◆ What to work on ◆
Find the line that contains "The width and height of the screenshot is (1568, 759).", then repeat it and each line after it to the end of the records, exactly.

◆ Information shown ◆

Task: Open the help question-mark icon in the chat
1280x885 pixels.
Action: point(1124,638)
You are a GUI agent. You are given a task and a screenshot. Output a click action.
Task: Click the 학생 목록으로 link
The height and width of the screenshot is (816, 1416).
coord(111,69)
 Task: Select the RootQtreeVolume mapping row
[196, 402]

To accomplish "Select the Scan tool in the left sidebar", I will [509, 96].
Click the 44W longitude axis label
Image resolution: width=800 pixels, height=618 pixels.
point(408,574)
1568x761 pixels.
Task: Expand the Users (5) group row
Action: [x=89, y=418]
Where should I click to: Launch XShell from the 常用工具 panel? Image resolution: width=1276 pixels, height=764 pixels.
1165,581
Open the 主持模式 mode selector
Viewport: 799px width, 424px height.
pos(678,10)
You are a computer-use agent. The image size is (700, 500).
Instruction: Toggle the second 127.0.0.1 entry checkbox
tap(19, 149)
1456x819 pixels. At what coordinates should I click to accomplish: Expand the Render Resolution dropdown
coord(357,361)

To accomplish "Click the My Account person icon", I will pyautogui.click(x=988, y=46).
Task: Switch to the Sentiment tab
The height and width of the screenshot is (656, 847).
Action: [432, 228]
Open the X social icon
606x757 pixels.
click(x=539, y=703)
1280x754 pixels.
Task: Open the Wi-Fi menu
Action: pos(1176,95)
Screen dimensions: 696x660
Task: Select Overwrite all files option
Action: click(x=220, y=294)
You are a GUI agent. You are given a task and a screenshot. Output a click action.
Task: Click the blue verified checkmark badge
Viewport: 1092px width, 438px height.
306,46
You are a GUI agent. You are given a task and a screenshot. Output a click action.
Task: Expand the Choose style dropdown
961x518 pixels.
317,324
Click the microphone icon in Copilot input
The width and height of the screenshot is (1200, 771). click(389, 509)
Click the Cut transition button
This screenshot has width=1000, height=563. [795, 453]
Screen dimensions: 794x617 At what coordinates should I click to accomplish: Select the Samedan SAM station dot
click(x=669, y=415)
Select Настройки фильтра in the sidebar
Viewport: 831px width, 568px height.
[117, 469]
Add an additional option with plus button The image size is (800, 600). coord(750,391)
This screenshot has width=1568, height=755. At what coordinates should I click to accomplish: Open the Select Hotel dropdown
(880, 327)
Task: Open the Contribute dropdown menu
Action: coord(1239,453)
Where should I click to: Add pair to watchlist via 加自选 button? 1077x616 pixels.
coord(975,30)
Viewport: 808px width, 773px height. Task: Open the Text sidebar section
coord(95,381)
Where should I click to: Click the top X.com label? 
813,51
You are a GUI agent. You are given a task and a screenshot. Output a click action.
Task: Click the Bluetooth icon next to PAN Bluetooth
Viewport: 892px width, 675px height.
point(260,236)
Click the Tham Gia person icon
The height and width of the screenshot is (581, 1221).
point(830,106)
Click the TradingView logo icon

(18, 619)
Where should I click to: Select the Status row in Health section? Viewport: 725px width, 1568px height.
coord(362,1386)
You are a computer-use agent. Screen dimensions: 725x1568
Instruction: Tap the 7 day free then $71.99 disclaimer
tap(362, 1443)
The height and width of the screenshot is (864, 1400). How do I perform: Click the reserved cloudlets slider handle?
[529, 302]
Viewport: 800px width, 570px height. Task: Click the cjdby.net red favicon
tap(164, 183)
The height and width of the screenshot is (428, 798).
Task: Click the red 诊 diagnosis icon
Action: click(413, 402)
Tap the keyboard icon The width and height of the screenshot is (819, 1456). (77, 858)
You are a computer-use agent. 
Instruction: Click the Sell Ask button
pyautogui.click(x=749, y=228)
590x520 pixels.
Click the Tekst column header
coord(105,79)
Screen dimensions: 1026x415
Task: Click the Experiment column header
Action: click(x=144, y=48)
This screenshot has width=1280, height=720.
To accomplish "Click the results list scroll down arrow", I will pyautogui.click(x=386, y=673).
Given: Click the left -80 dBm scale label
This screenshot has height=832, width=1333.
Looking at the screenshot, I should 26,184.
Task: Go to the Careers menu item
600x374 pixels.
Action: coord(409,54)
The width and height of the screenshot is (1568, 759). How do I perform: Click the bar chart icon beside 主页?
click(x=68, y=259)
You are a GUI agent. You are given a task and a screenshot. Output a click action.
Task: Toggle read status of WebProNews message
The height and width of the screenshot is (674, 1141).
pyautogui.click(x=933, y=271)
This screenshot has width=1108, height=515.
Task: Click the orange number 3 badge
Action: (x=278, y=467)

◆ Task result ◆
The width and height of the screenshot is (1568, 759). How do I perform: Click the bar chart icon beside 主页?
click(x=68, y=259)
You are a GUI agent. You are given a task and a screenshot. Output a click action.
Task: Toggle read status of WebProNews message
The height and width of the screenshot is (674, 1141).
pyautogui.click(x=933, y=271)
This screenshot has width=1108, height=515.
Task: Click the orange number 3 badge
Action: (x=278, y=467)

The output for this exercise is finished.